Difference between ep_queue_size, ep_diskqueue_items and disk_write_queue

I’m building my own monitoring dashboards in Grafana for my Couchbase Cluster and got confused with the following metrics:

  • ep_queue_size - Number of items queued for storage.
  • ep_diskqueue_items - Total items in disk queue.
  • disk_write_queue - Disk write queue, items.

Graphs for ep_queue_size and ep_diskqueue_items are identical. Graph for disk_write_queue most of the time equals to the other two, but sometimes it’s two times bigger.

Could someone please explain what is the difference between the three metrics?

A general notice about the stats data, it’s very difficult to find a good explanation of the metrics in the official documentation and some metrics seems to be undocumented at all.

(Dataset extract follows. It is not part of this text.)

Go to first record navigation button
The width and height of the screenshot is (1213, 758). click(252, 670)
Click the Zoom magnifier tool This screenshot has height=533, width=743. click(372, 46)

This is the canonical documentation for ep-engine stats: https://github.com/membase/ep-engine/blob/master/docs/stats.org

In terms of the specific stats you asked about:

  • ep_queue_size and ep_diskqueue_items are aliases to the same statistic - the number of items waiting to be persisted to disk. The only reason there’s two names is historical, there was an effort to give more consistent / user-friendly names, but we didn’t want to delete the “old” stat in case some users were depending on it.
  • disk_write_queue - this is a compound stat generated by ns_server (hence why you won’t find it listed in the stats.org link above). I just checked the ns_server source and it’s the sum of ep_queue_size and ep_flusher_todo. As per stats.org, the definition of ep_flusher_todo is:

ep_flusher_todo - Number of items currently being written

Thanks for the explanation and the stats.org link particularly! :slight_smile:

Hi ,
were you able to monitor couchbase in grafana.
If yes, what is data source type you used, if you have steps can you forward please.